Problem to solve – Every record here must be set down once more, precisely as it reads.

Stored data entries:
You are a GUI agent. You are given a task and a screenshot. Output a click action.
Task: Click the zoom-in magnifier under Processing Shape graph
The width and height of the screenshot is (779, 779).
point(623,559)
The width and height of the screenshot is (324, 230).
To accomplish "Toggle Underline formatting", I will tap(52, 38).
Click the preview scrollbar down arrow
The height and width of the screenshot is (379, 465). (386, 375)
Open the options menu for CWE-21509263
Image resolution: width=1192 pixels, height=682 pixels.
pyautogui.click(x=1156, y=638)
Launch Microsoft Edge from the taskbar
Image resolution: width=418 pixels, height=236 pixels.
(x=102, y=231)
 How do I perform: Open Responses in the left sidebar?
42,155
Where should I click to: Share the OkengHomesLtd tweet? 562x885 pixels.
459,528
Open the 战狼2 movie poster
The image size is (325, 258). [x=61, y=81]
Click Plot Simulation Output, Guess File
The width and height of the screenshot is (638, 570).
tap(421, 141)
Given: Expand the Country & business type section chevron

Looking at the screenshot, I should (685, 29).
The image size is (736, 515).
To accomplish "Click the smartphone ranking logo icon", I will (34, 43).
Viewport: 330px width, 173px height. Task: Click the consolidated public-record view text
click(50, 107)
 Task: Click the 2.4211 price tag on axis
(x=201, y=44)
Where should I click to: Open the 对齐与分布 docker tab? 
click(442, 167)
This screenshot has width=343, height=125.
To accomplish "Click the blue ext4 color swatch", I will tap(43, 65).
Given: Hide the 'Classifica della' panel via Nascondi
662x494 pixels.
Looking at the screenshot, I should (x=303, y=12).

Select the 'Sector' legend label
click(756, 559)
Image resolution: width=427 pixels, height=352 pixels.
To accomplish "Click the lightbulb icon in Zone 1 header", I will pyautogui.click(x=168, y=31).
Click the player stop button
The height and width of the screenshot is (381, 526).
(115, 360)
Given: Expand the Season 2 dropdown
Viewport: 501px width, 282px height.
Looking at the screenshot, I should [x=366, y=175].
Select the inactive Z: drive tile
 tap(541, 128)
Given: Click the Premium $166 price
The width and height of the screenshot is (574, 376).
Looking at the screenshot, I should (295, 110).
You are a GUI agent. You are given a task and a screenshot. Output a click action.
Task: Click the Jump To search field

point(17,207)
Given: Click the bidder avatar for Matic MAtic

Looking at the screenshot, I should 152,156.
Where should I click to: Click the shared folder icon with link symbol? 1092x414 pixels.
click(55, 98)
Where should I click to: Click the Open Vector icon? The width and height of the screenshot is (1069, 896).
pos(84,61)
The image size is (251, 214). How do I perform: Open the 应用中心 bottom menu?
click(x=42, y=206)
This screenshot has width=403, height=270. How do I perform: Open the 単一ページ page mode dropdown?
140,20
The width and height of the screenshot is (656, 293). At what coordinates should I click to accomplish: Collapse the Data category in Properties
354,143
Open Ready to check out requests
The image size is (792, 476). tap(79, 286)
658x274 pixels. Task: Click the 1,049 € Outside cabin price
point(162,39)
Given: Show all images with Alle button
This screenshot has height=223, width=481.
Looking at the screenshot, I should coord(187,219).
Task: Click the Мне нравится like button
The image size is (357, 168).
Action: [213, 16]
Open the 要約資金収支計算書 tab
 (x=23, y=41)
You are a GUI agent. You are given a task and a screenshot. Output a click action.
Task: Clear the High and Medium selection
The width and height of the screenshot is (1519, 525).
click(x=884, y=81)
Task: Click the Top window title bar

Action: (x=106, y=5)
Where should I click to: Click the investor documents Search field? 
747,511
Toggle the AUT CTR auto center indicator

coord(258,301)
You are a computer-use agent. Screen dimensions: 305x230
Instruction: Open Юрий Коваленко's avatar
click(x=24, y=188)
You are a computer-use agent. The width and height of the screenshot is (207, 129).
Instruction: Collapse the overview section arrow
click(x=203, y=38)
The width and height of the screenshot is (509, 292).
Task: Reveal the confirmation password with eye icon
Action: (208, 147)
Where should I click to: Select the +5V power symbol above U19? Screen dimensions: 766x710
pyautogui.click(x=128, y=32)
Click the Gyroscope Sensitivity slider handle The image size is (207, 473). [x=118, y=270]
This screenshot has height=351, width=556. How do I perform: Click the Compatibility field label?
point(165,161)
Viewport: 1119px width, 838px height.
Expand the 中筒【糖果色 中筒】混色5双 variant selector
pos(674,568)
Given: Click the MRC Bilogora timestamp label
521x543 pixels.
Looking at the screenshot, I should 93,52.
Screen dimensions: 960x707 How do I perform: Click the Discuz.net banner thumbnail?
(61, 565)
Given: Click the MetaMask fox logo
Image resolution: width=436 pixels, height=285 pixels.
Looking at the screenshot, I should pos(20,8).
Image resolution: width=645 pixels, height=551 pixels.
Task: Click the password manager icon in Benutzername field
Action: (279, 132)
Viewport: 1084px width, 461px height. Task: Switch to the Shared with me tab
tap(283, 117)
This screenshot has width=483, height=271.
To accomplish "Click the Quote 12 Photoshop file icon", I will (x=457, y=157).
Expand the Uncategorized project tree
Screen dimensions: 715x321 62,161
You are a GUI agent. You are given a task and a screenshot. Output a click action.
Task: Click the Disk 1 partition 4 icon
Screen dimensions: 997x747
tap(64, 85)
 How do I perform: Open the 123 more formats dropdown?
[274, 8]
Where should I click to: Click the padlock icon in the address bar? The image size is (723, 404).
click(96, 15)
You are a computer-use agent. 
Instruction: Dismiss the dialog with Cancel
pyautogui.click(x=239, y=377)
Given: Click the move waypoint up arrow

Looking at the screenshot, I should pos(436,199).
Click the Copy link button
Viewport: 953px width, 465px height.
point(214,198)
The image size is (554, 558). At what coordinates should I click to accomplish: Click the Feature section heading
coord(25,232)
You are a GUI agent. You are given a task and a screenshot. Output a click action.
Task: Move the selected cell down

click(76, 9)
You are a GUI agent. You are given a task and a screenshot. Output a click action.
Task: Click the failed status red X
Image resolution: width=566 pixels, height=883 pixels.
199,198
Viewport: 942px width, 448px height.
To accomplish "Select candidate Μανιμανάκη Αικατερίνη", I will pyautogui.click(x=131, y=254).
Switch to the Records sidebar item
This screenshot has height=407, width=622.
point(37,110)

Exercise response –
You are a GUI agent. You are given a task and a screenshot. Output a click action.
Task: Click the zoom-in magnifier under Processing Shape graph
The width and height of the screenshot is (779, 779).
point(623,559)
The width and height of the screenshot is (324, 230).
To accomplish "Toggle Underline formatting", I will tap(52, 38).
Click the preview scrollbar down arrow
The height and width of the screenshot is (379, 465). (386, 375)
Open the options menu for CWE-21509263
Image resolution: width=1192 pixels, height=682 pixels.
pyautogui.click(x=1156, y=638)
Launch Microsoft Edge from the taskbar
Image resolution: width=418 pixels, height=236 pixels.
(x=102, y=231)
 How do I perform: Open Responses in the left sidebar?
42,155
Where should I click to: Share the OkengHomesLtd tweet? 562x885 pixels.
459,528
Open the 战狼2 movie poster
The image size is (325, 258). [x=61, y=81]
Click Plot Simulation Output, Guess File
The width and height of the screenshot is (638, 570).
tap(421, 141)
Given: Expand the Country & business type section chevron

Looking at the screenshot, I should (685, 29).
The image size is (736, 515).
To accomplish "Click the smartphone ranking logo icon", I will (34, 43).
Viewport: 330px width, 173px height. Task: Click the consolidated public-record view text
click(50, 107)
 Task: Click the 2.4211 price tag on axis
(x=201, y=44)
Where should I click to: Open the 对齐与分布 docker tab? 
click(442, 167)
This screenshot has width=343, height=125.
To accomplish "Click the blue ext4 color swatch", I will tap(43, 65).
Given: Hide the 'Classifica della' panel via Nascondi
662x494 pixels.
Looking at the screenshot, I should (x=303, y=12).

Select the 'Sector' legend label
click(756, 559)
Image resolution: width=427 pixels, height=352 pixels.
To accomplish "Click the lightbulb icon in Zone 1 header", I will pyautogui.click(x=168, y=31).
Click the player stop button
The height and width of the screenshot is (381, 526).
(115, 360)
Given: Expand the Season 2 dropdown
Viewport: 501px width, 282px height.
Looking at the screenshot, I should [x=366, y=175].
Select the inactive Z: drive tile
 tap(541, 128)
Given: Click the Premium $166 price
The width and height of the screenshot is (574, 376).
Looking at the screenshot, I should (295, 110).
You are a GUI agent. You are given a task and a screenshot. Output a click action.
Task: Click the Jump To search field

point(17,207)
Given: Click the bidder avatar for Matic MAtic

Looking at the screenshot, I should 152,156.
Where should I click to: Click the shared folder icon with link symbol? 1092x414 pixels.
click(55, 98)
Where should I click to: Click the Open Vector icon? The width and height of the screenshot is (1069, 896).
pos(84,61)
The image size is (251, 214). How do I perform: Open the 应用中心 bottom menu?
click(x=42, y=206)
This screenshot has width=403, height=270. How do I perform: Open the 単一ページ page mode dropdown?
140,20
The width and height of the screenshot is (656, 293). At what coordinates should I click to accomplish: Collapse the Data category in Properties
354,143
Open Ready to check out requests
The image size is (792, 476). tap(79, 286)
658x274 pixels. Task: Click the 1,049 € Outside cabin price
point(162,39)
Given: Show all images with Alle button
This screenshot has height=223, width=481.
Looking at the screenshot, I should coord(187,219).
Task: Click the Мне нравится like button
The image size is (357, 168).
Action: [213, 16]
Open the 要約資金収支計算書 tab
 (x=23, y=41)
You are a GUI agent. You are given a task and a screenshot. Output a click action.
Task: Clear the High and Medium selection
The width and height of the screenshot is (1519, 525).
click(x=884, y=81)
Task: Click the Top window title bar

Action: (x=106, y=5)
Where should I click to: Click the investor documents Search field? 
747,511
Toggle the AUT CTR auto center indicator

coord(258,301)
You are a computer-use agent. Screen dimensions: 305x230
Instruction: Open Юрий Коваленко's avatar
click(x=24, y=188)
You are a computer-use agent. The width and height of the screenshot is (207, 129).
Instruction: Collapse the overview section arrow
click(x=203, y=38)
The width and height of the screenshot is (509, 292).
Task: Reveal the confirmation password with eye icon
Action: (208, 147)
Where should I click to: Select the +5V power symbol above U19? Screen dimensions: 766x710
pyautogui.click(x=128, y=32)
Click the Gyroscope Sensitivity slider handle The image size is (207, 473). [x=118, y=270]
This screenshot has height=351, width=556. How do I perform: Click the Compatibility field label?
point(165,161)
Viewport: 1119px width, 838px height.
Expand the 中筒【糖果色 中筒】混色5双 variant selector
pos(674,568)
Given: Click the MRC Bilogora timestamp label
521x543 pixels.
Looking at the screenshot, I should 93,52.
Screen dimensions: 960x707 How do I perform: Click the Discuz.net banner thumbnail?
(61, 565)
Given: Click the MetaMask fox logo
Image resolution: width=436 pixels, height=285 pixels.
Looking at the screenshot, I should pos(20,8).
Image resolution: width=645 pixels, height=551 pixels.
Task: Click the password manager icon in Benutzername field
Action: (279, 132)
Viewport: 1084px width, 461px height. Task: Switch to the Shared with me tab
tap(283, 117)
This screenshot has width=483, height=271.
To accomplish "Click the Quote 12 Photoshop file icon", I will (x=457, y=157).
Expand the Uncategorized project tree
Screen dimensions: 715x321 62,161
You are a GUI agent. You are given a task and a screenshot. Output a click action.
Task: Click the Disk 1 partition 4 icon
Screen dimensions: 997x747
tap(64, 85)
 How do I perform: Open the 123 more formats dropdown?
[274, 8]
Where should I click to: Click the padlock icon in the address bar? The image size is (723, 404).
click(96, 15)
You are a computer-use agent. 
Instruction: Dismiss the dialog with Cancel
pyautogui.click(x=239, y=377)
Given: Click the move waypoint up arrow

Looking at the screenshot, I should pos(436,199).
Click the Copy link button
Viewport: 953px width, 465px height.
point(214,198)
The image size is (554, 558). At what coordinates should I click to accomplish: Click the Feature section heading
coord(25,232)
You are a GUI agent. You are given a task and a screenshot. Output a click action.
Task: Move the selected cell down

click(76, 9)
You are a GUI agent. You are given a task and a screenshot. Output a click action.
Task: Click the failed status red X
Image resolution: width=566 pixels, height=883 pixels.
199,198
Viewport: 942px width, 448px height.
To accomplish "Select candidate Μανιμανάκη Αικατερίνη", I will pyautogui.click(x=131, y=254).
Switch to the Records sidebar item
This screenshot has height=407, width=622.
point(37,110)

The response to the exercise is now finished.